TRAVELERS INDEMNITY COMPANY, ET AL., SUCCESSOR IN INTEREST BY MERGER TO GULF INSURANCE COMPANY, AND GULF UNDERWRITERS INSURANCE COMPANY, PLAINTIFFS,
v.
ARENA GROUP 2000, L.P., D/B/A SAN DIEGO SPORTS ARENA CO., D/B/A SAN DIEGO ENTERTAINMENT, INC., ELIZABETH NOLAN D/B/A URC MANAGEMENT AND THE CITY OF SAN DIEGO DEFENDANTS.



The opinion of the court was delivered by: Honorable Janis L. Sammartino United States District Judge

ORDER DENYING DEFENDANT CITY OF SAN DIEGO'S MOTION FOR ATTORNEYS' FEES (Doc. No. 261)
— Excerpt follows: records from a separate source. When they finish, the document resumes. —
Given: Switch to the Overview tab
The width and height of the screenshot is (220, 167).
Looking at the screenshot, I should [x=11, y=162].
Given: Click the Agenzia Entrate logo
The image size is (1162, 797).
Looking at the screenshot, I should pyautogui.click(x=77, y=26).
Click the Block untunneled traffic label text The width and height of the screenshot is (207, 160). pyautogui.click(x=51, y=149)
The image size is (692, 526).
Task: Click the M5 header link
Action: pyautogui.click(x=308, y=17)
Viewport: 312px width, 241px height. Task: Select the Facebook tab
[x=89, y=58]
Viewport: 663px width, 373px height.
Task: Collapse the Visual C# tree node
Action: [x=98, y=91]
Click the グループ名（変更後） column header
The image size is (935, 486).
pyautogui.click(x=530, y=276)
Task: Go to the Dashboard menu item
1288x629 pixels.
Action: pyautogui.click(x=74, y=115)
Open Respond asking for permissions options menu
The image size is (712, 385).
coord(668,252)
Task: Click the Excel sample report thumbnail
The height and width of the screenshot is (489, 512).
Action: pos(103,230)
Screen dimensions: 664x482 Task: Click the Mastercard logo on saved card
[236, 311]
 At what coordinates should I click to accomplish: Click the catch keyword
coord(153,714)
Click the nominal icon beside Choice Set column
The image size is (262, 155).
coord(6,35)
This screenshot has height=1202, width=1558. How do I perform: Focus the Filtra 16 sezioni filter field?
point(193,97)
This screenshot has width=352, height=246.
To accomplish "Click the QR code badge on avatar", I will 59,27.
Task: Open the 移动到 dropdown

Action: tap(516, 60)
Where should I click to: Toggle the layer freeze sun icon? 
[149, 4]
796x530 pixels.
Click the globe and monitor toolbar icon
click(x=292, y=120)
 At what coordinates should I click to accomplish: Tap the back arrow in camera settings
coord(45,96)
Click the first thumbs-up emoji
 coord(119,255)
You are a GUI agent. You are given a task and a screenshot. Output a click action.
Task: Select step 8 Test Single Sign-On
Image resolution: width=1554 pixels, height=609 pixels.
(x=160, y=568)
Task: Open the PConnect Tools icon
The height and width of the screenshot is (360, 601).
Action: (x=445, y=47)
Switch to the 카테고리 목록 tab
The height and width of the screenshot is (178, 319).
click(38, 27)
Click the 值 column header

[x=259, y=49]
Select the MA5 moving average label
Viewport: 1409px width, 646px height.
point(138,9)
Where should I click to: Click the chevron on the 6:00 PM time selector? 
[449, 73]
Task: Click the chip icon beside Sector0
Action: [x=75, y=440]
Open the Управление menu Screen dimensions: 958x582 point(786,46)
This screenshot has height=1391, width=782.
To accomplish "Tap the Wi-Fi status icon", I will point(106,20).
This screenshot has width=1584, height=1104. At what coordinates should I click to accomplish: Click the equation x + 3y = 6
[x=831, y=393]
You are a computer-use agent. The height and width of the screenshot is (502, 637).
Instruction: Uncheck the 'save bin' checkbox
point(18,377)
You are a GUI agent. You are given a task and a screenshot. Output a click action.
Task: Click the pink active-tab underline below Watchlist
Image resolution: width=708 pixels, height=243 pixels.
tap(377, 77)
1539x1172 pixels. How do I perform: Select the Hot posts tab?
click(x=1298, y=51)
Presently before the Court is a motion for attorneys' fees filed by the City of San Diego ("defendant" or "City"), pursuant to Federal Rule of Civil Procedure 54(d)(1)-(2) and Local Rule 54.1. (Doc. No. 261.) For the following reasons, the Court DENIES the motion for attorneys' fees.

BACKGROUND

On February 22, 2003, Daniel Doll and Shelby Olerich-Snow suffered severe personal injuries when a two-ton marquee sign fell on them as they left the Black Angus restaurant near the San Diego Sports Arena. They filed two personal-injury actions in state court against Arena Group 2000, L.P. ("Arena"); the City; and Elizabeth Nolan d/b/a URC Management ("property manager"). Arena tendered the claim to various insurers, including Gulf Underwriters Insurance Company and The Travelers Indemnity Company (successor in interest by merger to Gulf Insurance Company and Gulf Underwriters Insurance Company) (collectively, "Gulf"). The City is an additional insured under Arena's primary and excess policies with Gulf. (Doc. No. 208, at 2.)

On April 12, 2005, Gulf sent a reservation of rights letter to the attorney retained to represent Arena, the City, and the property manager. The letter stated that Gulf had undertaken a preliminary review of the complaints to identify possible coverage issues. (Cleesattle Decl., Ex. 1, at 4.) Gulf cautioned that the letter was subject to revision. (Id. at 6.) Gulf agreed to provide a defense under the primary policy, but reserved the right to retain separate defense counsel, litigate coverage issues, and seek and obtain reimbursement from defendants for any money paid in defense or indemnity. (Id.)

In June 2005, Doll and Snow filed second amended complaints in state court. On July 8, 2005, Gulf sent another reservation of rights letter identifying possible coverage issues. (Cleesattle Decl., Ex. 1 at 1.) The letter incorporated coverage issues raised in the April 12, 2005 letter, and reiterated Gulf's agreement to provide a defense under the primary policy, subject to a reservation of rights. (Id. at 4.)

On July 18, 2005, Gulf filed the present lawsuit against Arena, the City, and others, asserting eight causes of action. The first seven sought a declaration that Gulf was not obligated under the policies to defend or indemnify Arena or the City. The eighth sought a judicial determination that Gulf was entitled to reimbursement for all sums paid by Gulf to settle the underlying state actions. Gulf sought $7,218,000 in damages.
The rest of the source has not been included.